Earlier work read ADHD only as a relabelled autism cohort; here it gets its own explicit, gene-grounded substrate. Eight ADHD genes — six on the output/gain axis, two on the arousal/threshold axis, with wiring intact as the discriminant — are emerged on the same read-only engine and run side-by-side with the autism cohort. Three results follow: the stimulant is for the gain axis (it fully restores ADHD, only partly autism), the cap is for the wiring axis (its long-range benefit is over three times larger where wiring is broken), and on an explicit AuDHD substrate the two compose without interference. This is the engine’s account of why severe ADHD can look like autism, and why it is not the same fault. efficacy = 0; the ADHD model’s own validity is open.

An explicit ADHD substrate, not a relabelled cohort

The discriminating claim — that ADHD shares autism’s gain/arousal surface but has intact wiring — only means something if the ADHD substrate is built from ADHD genes, not borrowed. Eight are used, each read through the same SantaLucia γ pipeline (four fetched live from NCBI RefSeq). The output/gain (O) axis carries the catecholamine machinery: DRD4 (the 7-repeat ADHD locus), SLC6A3 (the dopamine transporter), COMT, DBH, TH (synthesis and catabolism), and SNAP25 (presynaptic release). The arousal/threshold (T) axis carries ADRA2A (the guanfacine target) and SLC6A4 (serotonergic tone). Critically, W = none: there is no wiring lever, and the axis-ambiguous or syndromic candidates (ADGRL3, FOXP2) are pre-registered excluded so that “ADHD has intact wiring” is airtight rather than assumed.
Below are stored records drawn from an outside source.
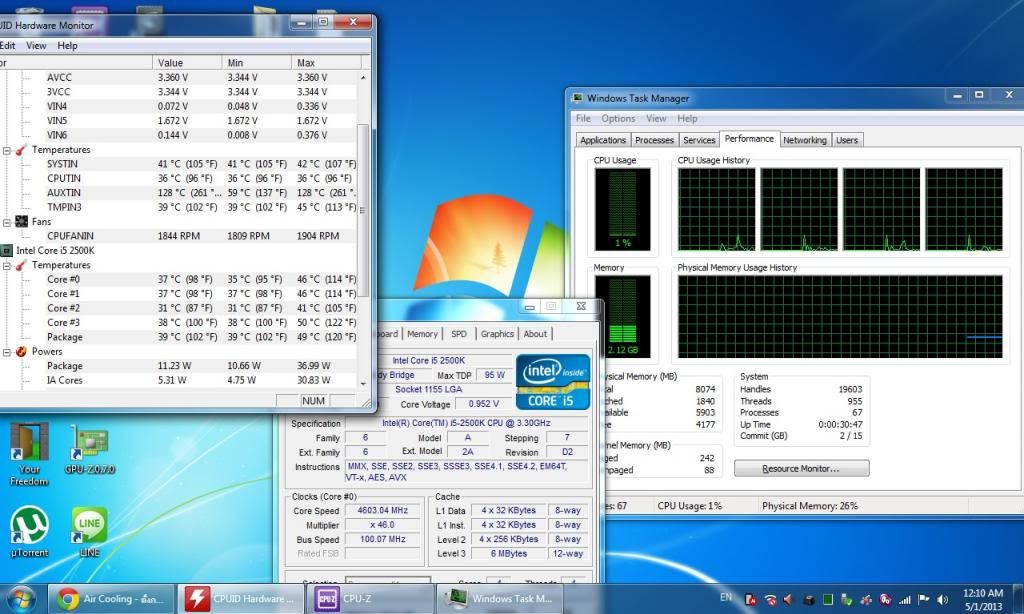This screenshot has height=614, width=1024.
Task: Open Help menu in Hardware Monitor
Action: coord(67,45)
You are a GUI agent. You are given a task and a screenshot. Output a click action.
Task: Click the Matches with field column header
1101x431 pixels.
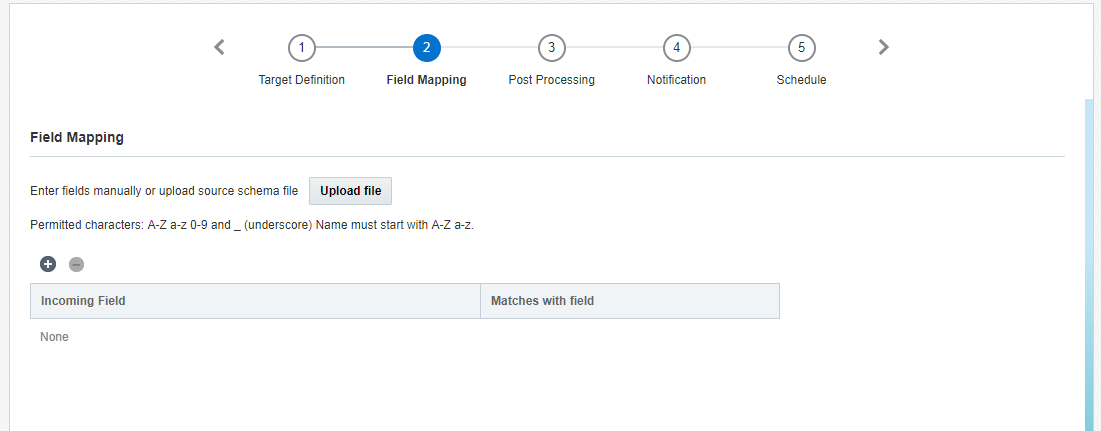(630, 301)
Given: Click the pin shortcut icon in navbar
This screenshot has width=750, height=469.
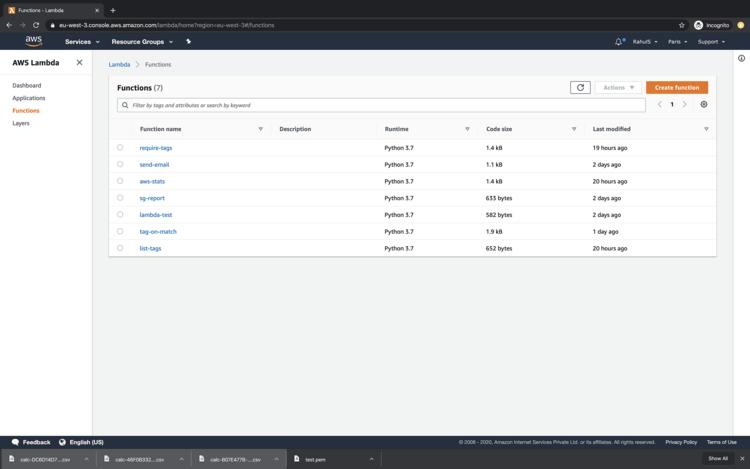Looking at the screenshot, I should 188,42.
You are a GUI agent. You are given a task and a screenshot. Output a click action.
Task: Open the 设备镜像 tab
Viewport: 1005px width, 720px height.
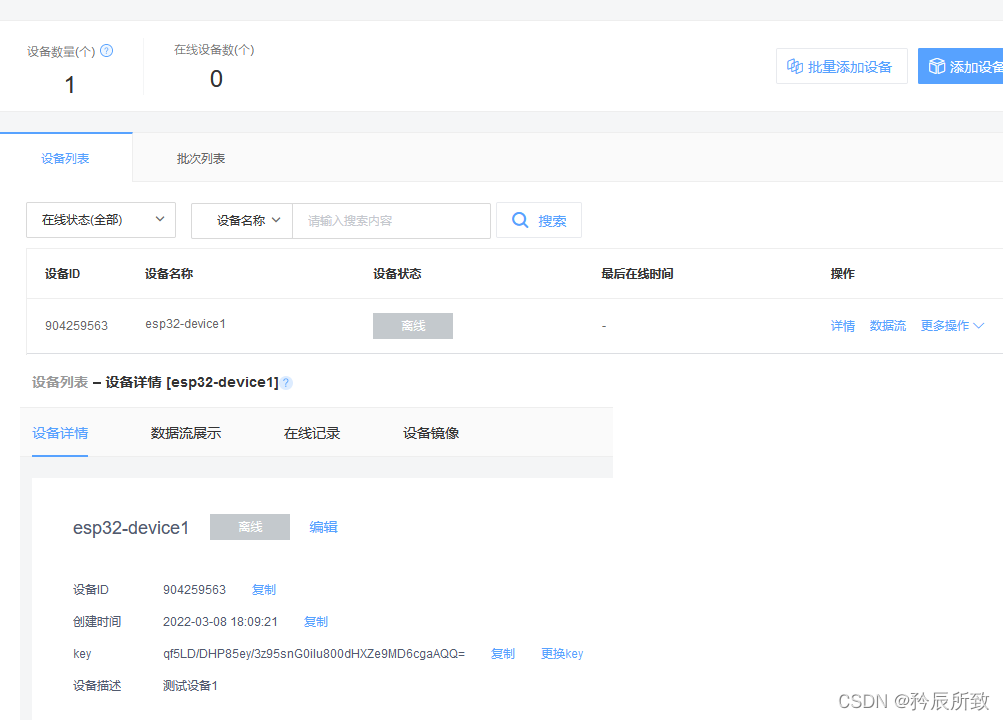click(x=431, y=433)
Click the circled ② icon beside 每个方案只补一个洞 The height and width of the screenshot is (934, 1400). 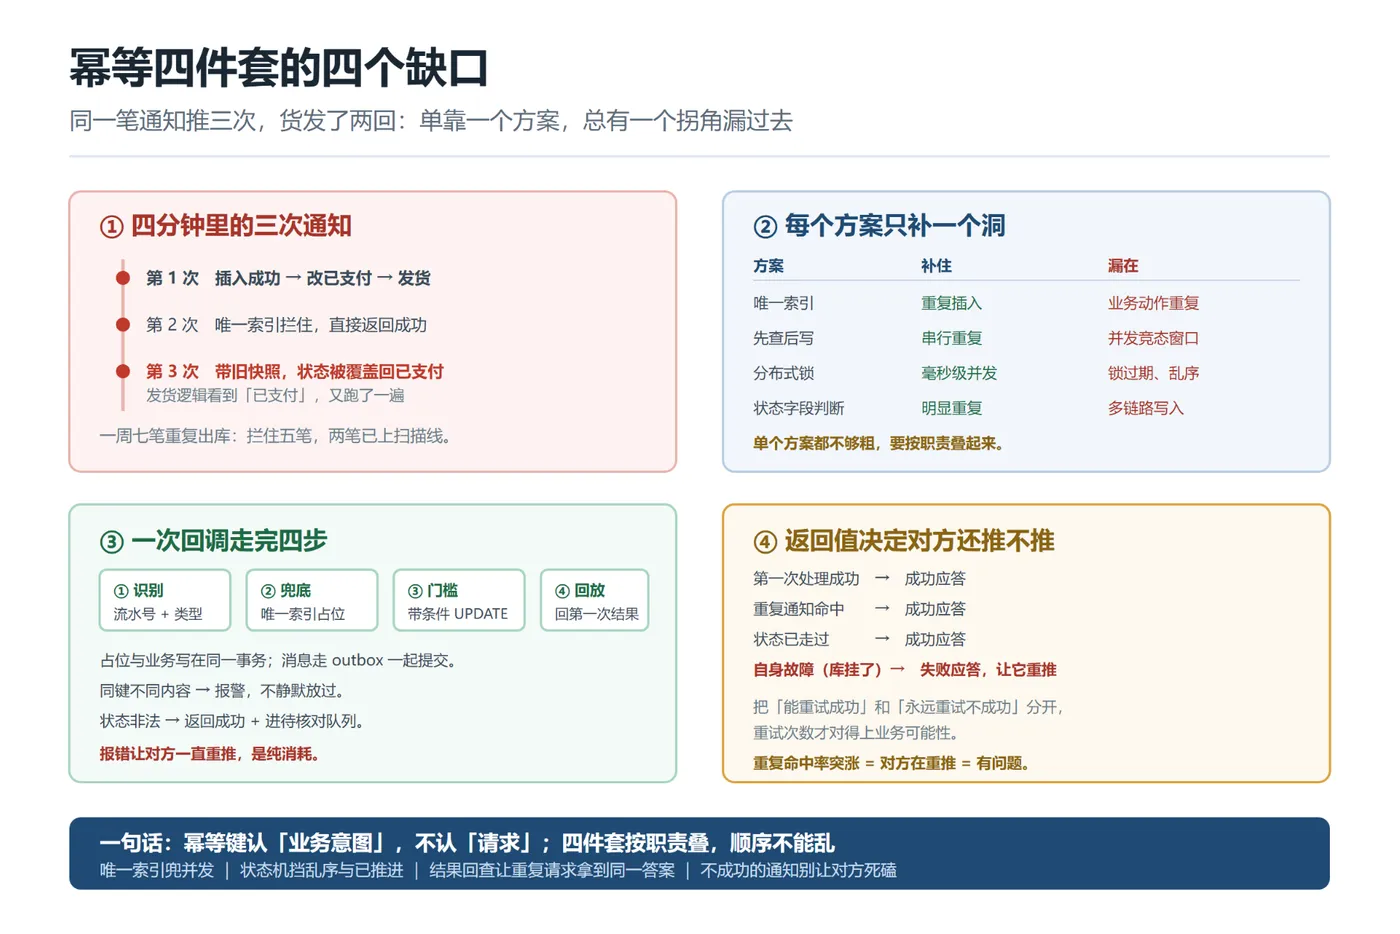tap(765, 227)
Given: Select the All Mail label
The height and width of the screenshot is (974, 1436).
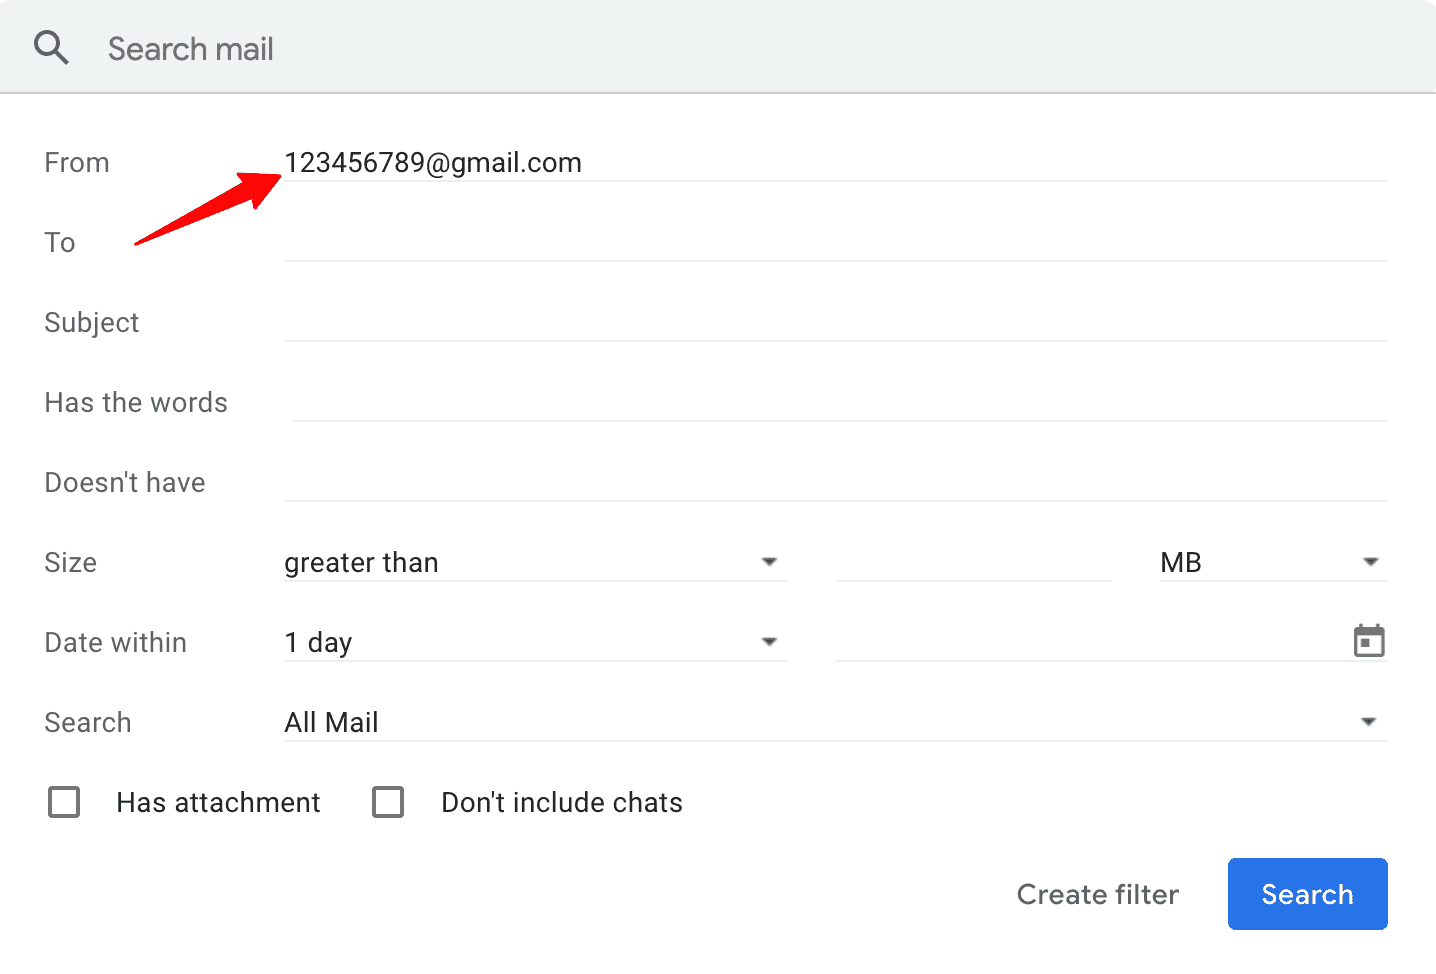Looking at the screenshot, I should pos(331,721).

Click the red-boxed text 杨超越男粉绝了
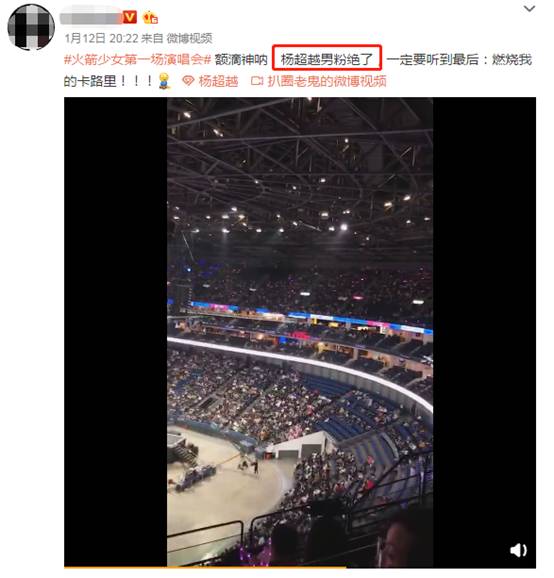327,59
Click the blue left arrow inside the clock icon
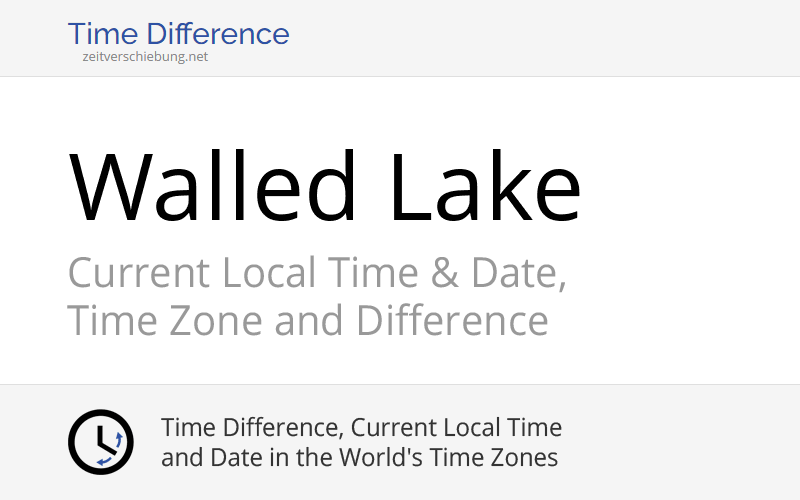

The per-axis gain factors are inherited byte-for-byte from the autism work — no new tuned constant.

The stimulant is for the gain axis

Side-by-side, the asymmetry is sharp. ADHD baseline synchrony (R = 0.362) sits closer to health than autism’s wiring-faulted 0.322. On the intact ADHD geometry the stimulant (raising catecholamine gain) restores ADHD to health in both synchrony and θ–γ coupling at a finite dose. On the broken autism geometry the same stimulant restores the θ–γ coupling (the gain axis) but synchrony stays capped below health and the locality stays at the broken value — gain never touches the wiring. This reproduces the §19 result on an explicit ADHD substrate: a gain operator completes a gain fault and only masks a wiring fault.

The cap is for the wiring axis

The complementary test is the cap. Its long-range (far-pair) benefit is 3.3× larger where the wiring is broken (autism Δfar 0.136) than where it is intact (ADHD 0.041). On stimulant-restored states the cap still adds long-range routing to autism but little to ADHD — once the gain is restored, the ADHD highway is already intact, so the cap is redundant. The two operators are axis-appropriate mirror images: the stimulant fixes the gain axis ADHD owns, the cap fixes the wiring axis only autism has.

They compose: the AuDHD substrate

The combination is tested where it should matter most: an explicit AuDHD cohort built from ADHD’s gain/arousal genes and autism’s wiring genes — a gain deficit on broken geometry. There the stimulant fixes the gain axis (θ–γ coupling to health) and the cap fixes the routing axis (far-coherence 0.213); together they cover both, exceeding either alone, while synchrony (0.393) stays below the over-sync edge. Different axes, no interference. This is the model’s account of two clinical facts at once: why severe ADHD can look like autism (they share the gain/arousal surface, so on that readout they blur), and why they are nonetheless different faults (autism carries gain/arousal plus wiring; ADHD carries gain/arousal alone).

What is owed

The honest debt is stated plainly: the engine has no separately-validated ADHD model. This chapter is a principled, gene-grounded interpretation — catecholamine genes onto the gain axis, intact wiring as the discriminant — that is internally tested and bit-reproducible, but whose mapping to clinical ADHD is held [O]. The stimulant here is the mechanism by which the catecholaminergic class acts, not a claim that any medication treats either condition. Every fraction and coupling value here is an in-silico coupling state, not a clinical response rate or a dose; efficacy = 0 throughout. This is a mechanism-level result about the fault structure of autism as represented in the VP framework — not medical advice, a diagnosis, a treatment protocol, or a cure.